Records for processing:
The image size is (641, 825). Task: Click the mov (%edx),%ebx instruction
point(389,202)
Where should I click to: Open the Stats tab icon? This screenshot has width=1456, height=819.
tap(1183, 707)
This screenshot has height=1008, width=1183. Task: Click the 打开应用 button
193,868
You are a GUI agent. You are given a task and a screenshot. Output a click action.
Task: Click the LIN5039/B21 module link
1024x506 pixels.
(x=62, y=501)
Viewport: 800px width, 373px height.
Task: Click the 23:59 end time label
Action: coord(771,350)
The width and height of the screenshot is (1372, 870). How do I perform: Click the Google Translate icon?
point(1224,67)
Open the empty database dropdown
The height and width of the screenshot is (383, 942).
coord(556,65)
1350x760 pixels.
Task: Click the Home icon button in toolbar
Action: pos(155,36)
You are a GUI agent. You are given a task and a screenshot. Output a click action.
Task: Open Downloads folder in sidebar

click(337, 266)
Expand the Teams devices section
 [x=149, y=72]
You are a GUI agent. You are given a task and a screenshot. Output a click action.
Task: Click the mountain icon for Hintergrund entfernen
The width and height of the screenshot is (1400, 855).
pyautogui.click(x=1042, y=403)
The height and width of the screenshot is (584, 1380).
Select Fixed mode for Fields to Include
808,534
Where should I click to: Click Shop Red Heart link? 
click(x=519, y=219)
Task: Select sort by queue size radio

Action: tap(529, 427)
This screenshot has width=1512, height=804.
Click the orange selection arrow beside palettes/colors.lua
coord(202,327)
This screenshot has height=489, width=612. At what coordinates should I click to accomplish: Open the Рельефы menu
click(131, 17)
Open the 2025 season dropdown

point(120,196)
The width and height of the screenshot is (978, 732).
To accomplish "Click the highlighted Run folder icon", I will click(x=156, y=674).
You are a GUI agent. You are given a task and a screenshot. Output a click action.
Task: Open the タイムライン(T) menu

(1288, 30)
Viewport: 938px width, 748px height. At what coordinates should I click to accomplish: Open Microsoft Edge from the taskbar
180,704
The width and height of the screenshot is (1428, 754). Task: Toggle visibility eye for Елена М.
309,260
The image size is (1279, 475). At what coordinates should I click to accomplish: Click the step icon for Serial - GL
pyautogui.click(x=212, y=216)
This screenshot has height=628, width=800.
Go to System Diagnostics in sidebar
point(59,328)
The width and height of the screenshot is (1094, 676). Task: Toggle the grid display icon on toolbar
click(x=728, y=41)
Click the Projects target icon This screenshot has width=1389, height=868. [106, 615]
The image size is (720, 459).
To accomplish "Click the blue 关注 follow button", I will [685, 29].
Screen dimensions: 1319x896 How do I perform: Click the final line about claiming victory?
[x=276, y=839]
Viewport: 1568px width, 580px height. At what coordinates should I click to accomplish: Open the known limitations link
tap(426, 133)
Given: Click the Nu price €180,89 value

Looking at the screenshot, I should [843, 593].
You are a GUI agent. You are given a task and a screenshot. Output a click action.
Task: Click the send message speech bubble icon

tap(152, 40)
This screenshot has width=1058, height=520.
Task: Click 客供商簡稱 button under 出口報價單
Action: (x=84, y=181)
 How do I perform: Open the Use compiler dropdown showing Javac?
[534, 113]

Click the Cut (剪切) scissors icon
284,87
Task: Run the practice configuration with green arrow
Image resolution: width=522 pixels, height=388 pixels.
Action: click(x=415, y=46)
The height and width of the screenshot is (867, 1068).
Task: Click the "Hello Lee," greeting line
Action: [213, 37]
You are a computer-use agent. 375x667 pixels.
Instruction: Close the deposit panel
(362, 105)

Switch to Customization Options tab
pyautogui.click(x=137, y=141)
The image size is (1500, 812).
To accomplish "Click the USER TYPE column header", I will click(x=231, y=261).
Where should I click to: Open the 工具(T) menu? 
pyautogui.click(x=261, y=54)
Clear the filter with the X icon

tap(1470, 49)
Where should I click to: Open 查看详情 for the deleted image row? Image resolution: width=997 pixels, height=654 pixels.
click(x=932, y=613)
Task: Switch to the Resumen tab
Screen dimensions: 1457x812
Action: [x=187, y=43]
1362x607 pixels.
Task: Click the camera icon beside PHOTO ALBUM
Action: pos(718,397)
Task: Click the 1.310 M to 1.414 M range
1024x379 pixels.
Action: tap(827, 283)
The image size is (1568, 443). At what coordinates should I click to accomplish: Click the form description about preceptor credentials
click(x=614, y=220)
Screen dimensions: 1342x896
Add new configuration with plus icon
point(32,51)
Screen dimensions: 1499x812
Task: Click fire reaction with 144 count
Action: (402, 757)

Instructions to follow: Can you rewrite the material, starting with the line containing "The width and height of the screenshot is (1428, 754)." and going on through the line containing "point(59,328)", keeping every line but adding 127 to each coordinate in the answers?

Task result:
The width and height of the screenshot is (1428, 754). Task: Toggle visibility eye for Елена М.
436,387
The image size is (1279, 475). At what coordinates should I click to accomplish: Click the step icon for Serial - GL
pyautogui.click(x=339, y=343)
This screenshot has height=628, width=800.
Go to System Diagnostics in sidebar
point(186,455)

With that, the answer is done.